> [BRANO SCELTO]:
##########
A causa di un blackout totale, le notizie dal paese sono pochissime, ma "le autorità stanno procedendo all’attuazione di misure morali, con diverse reti disconnesse in modo graduale; anche i servizi telefonici sono attualmente interessati”, ha scritto Netblocks su X

I paragoni, molto disinformati, tra il governo siriano e i talebani continuano, ma il primo si sta aprendo al mondo e creando opportunità, mentre i secondi stanno alzando altre barriere – che già sono alte – alla circolazione delle informazioni e delle persone stesse. Ora è diventato impossibile sapere che cosa accade in Afghanistan, “fino a nuovo avviso”, ha detto il regime. Il paese “è ora nel mezzo di un blackout totale di internet, poiché le autorità talebane stanno procedendo all’attuazione di misure morali, con diverse reti disconnesse durante la mattinata (di martedì, ndr) in modo graduale; anche i servizi telefonici sono attualmente interessati”, ha scritto, sulla piattaforma X, Netblocks, l’osservatorio globale di internet. Da quel momento il Foglio non è più riuscito a contattare nessuna delle sue fonti nel paese e anche diverse ong che hanno personale in Afghanistan affermano di non essere riuscite a contattare i propri collaboratori, il che è particolarmente preoccupante date le operazioni in corso nelle zone remote colpite dai recenti terremoti.
##########
> [RIGHE DI DATI]:
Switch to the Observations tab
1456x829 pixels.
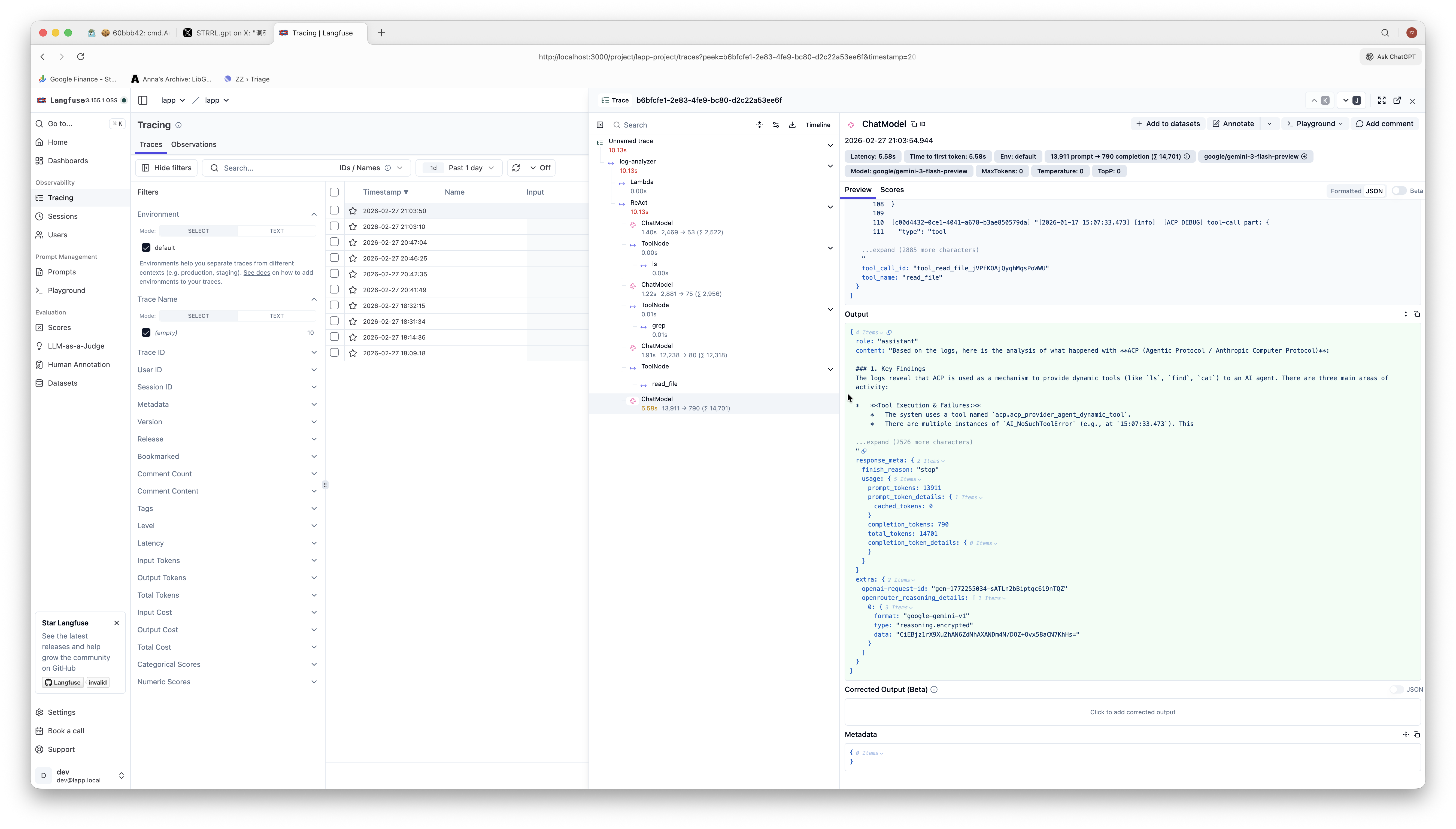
##########
> [OBIETTIVO]:
Prosegui il brano sul blackout di internet in Afghanistan, a partire dalla sua ultima frase. Le righe di dati non hanno alcun ruolo in questo esercizio.

> [RISULTATO]:
 

I circa 43 milioni di afghani che vivono nelle 34 province del paese sono nel buio dal 29 settembre, dopo che da quattro anni le continue restrizioni, seguite da decisioni più drastiche e repentine, attirano poca attenzione da parte dei media. Nader Nadery, che faceva parte del team di negoziazione della pace prima della presa di potere da parte dei talebani nell’agosto 2021 e ora senior fellow presso l’Hague Institute for Innovation of Law (HiiL), dove si occupa di peacebuilding e giustizia globale, ha detto al Foglio ieri, tramite Whatsapp, di essere riuscito a contattare i suoi familiari ancora nel paese solo nei due giorni precedenti. Nadery non vuole parlare della sua famiglia né degli effetti che gli ultimi quattro anni hanno avuto su di loro per motivi di sicurezza e di altro tipo, ma osserva che “internet era l’ultimo mezzo a cui le ragazze e le donne potevano aggrapparsi per una speranza di istruzione, poiché la maggior parte di loro seguiva le lezioni online”.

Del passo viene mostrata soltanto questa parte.